No doubt it was the Mexican food. In San Antonio, where I’m visiting my friend and her family, the cuisine packs some punch. I don’t speak Spanish, but even so, I should have been suspicious of a dish called “Camarones à la Diabla.”
Naturally, I recognize the risks involved in snooping in people’s bathrooms. You’re bound to stumble on things that are deeply personal—the kind of items that you try to hide in your pharmacy cart under a bag of cotton balls or a magazine you didn’t really want to buy. (And despite all these efforts, you unfailingly run into some nosey friend who picks up the magazine and announces, “Well, looks like someone is having a colonoscopy!”) Consequently, I vow to rifle through all my friends’ most personal possessions in the most thoughtful and non-judgmental way possible.
I start my prowling in the guest bathroom. The drawers are completely empty except for one of those suction devices–shaped like a mini-turkey baster–designed to help clear an infant’s nose. This seems odd, given that my friend’s youngest child is 17. Non-judgmental goes right out the window.
I’m amazed to find the under-sink cabinets nearly empty, as well. Shouldn’t any guest bathroom in the state of Texas have stockpiles of Pepto Bismol? Do my friends host only enchilada-loving natives of El Paso or Guadalarjara? Have they given no thought to the delicate GI tract of a New Englander?
I slip downstairs. Luckily, the master bedroom is not en suite, so I don’t have to tiptoe through their room to reach the bath. I understand the dog sleeps in their bedroom, and he didn’t like me before I started breaking and entering.
I search the master bath: its drawers, closet, and medicine cabinet. Nothing. How can this be? Do all Texans have stomachs of steel? Is it part of their citizenship test? (“Eat this burrito and record how you feel in half an hour….”)
I decide to try the kitchen, but halfway through the darkened living room I step on a snake. Or maybe it’s not a snake, but something shaped like a snake that moves and yelps, though neither as quickly nor as loudly as I do. It is the dog—or rather his tail. I try to resume normal breathing, certain that this whole experience just shaved two years off my life. Oddly, I find myself wondering how that translates into dog years.

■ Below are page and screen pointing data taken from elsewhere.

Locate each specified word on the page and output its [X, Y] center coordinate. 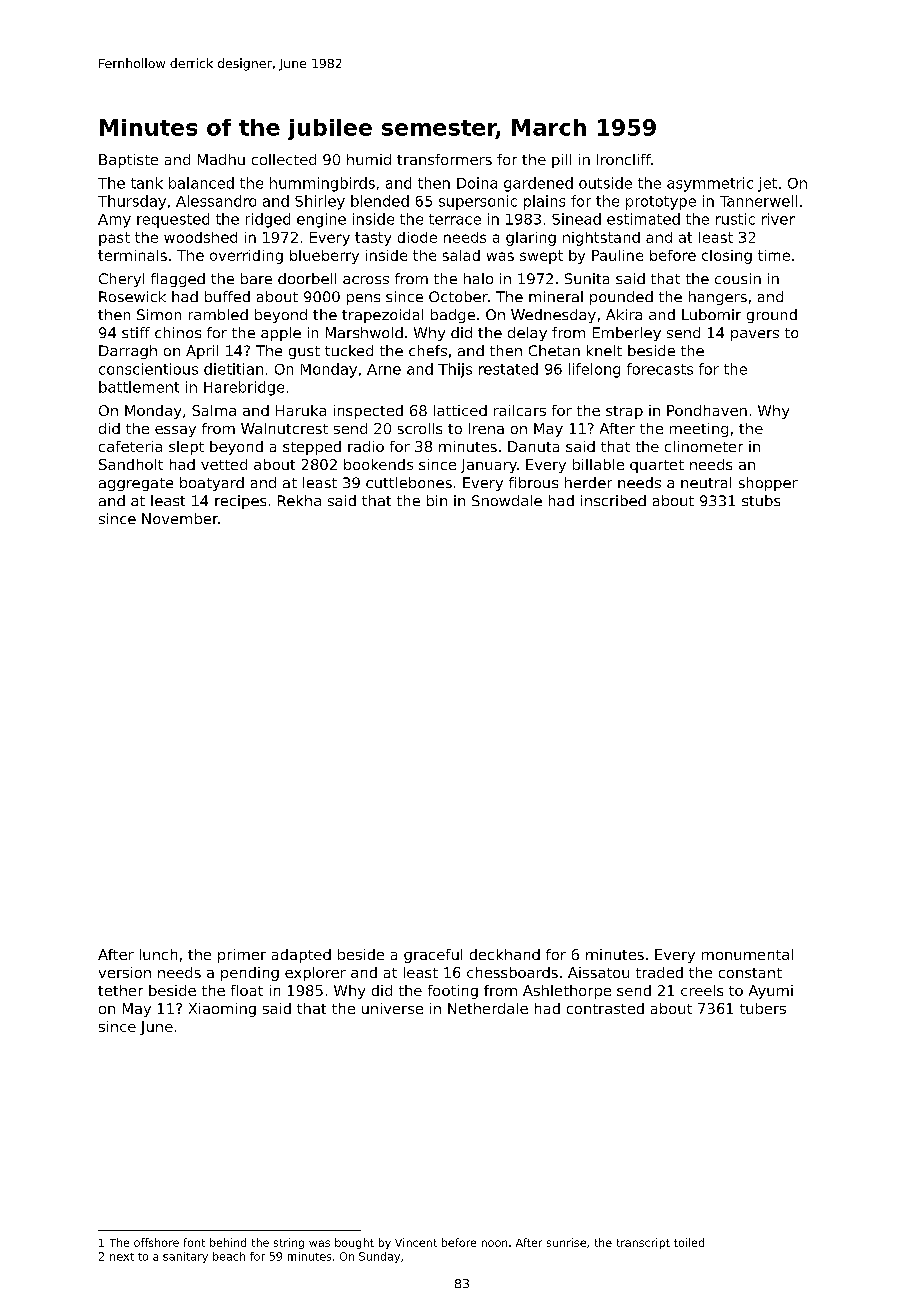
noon [494, 1243]
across [366, 280]
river [778, 219]
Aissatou [598, 972]
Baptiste [128, 161]
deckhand [505, 954]
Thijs [455, 370]
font [194, 1242]
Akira [624, 314]
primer [242, 956]
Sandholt [131, 464]
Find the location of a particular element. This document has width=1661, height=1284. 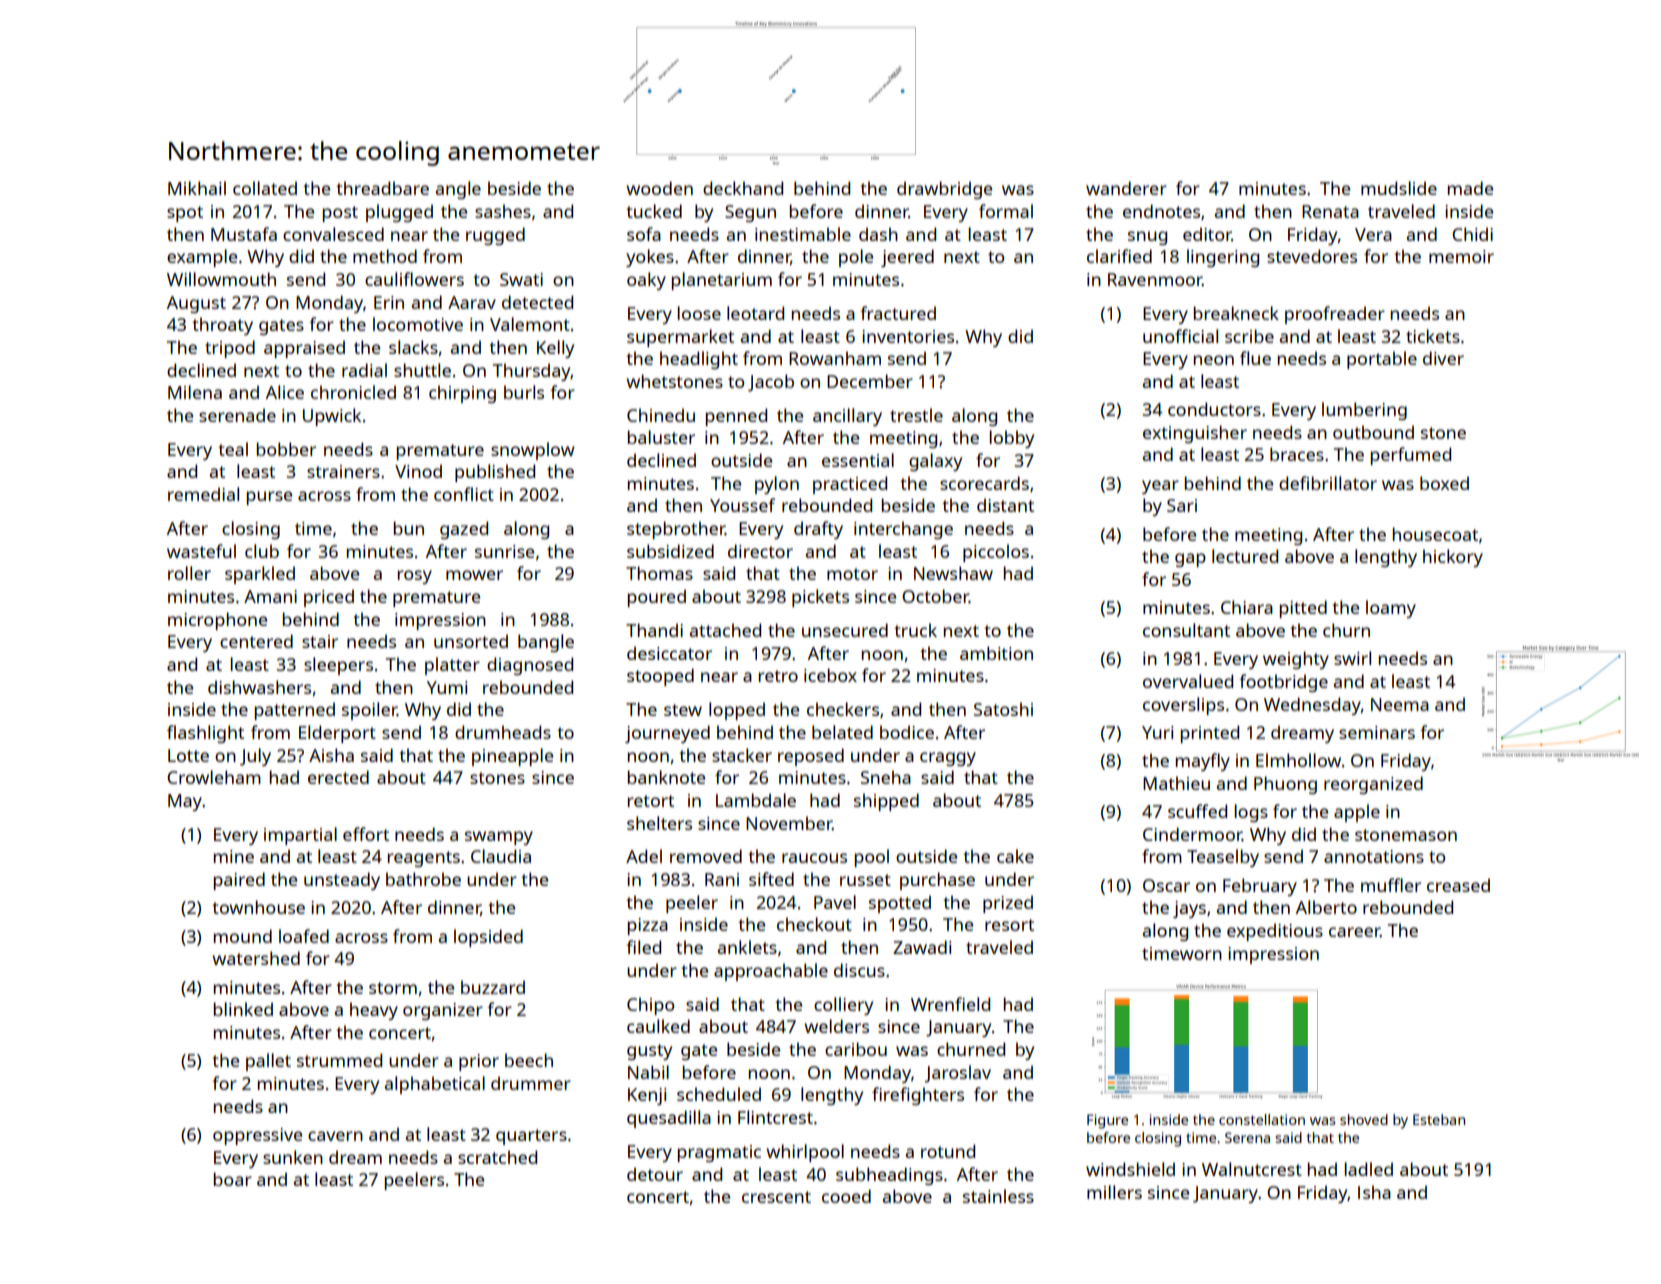

icebox is located at coordinates (830, 675).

Tiptoeing into the kitchen, I flip on a light switch over the sink. As it turns out, though, it’s not a light switch, but the garbage disposal. Another near-cardiac event.
I search the kitchen cabinets. Finally, in the last cupboard, I hit pay-dirt: a shelf with various prescription and other medications. Way in the back is a small box with the word “heartburn” written on it. I am so relieved. I pull out the box.
What immediately strikes me as odd is the photo of the dog on the cover. I look more closely. It’s not heartburn medication, I can now see, but heartworm.
I decide to pack it in. As a last resort, pour myself a glass of milk and, amazingly, this works. I find I’m able to sleep.
The following morning, I chide my friend about her lack of OTC medications. She looks puzzled and opens a door to a back hallway that—who knew?—offers yet another bathroom. She reaches into the cabinet and produces several boxes of antacids, in all shapes and flavors, colors and sizes.
Travel, for me, is all about education, and I learned several things from this experience:
(1) never order a Mexican entrée that includes the Spanish word for she-devil;
(2) have more respect for people who break and enter; it’s not as easy as it looks; and
(3) when in trouble, always wake your friends, because only they know where they’re hiding the good drugs.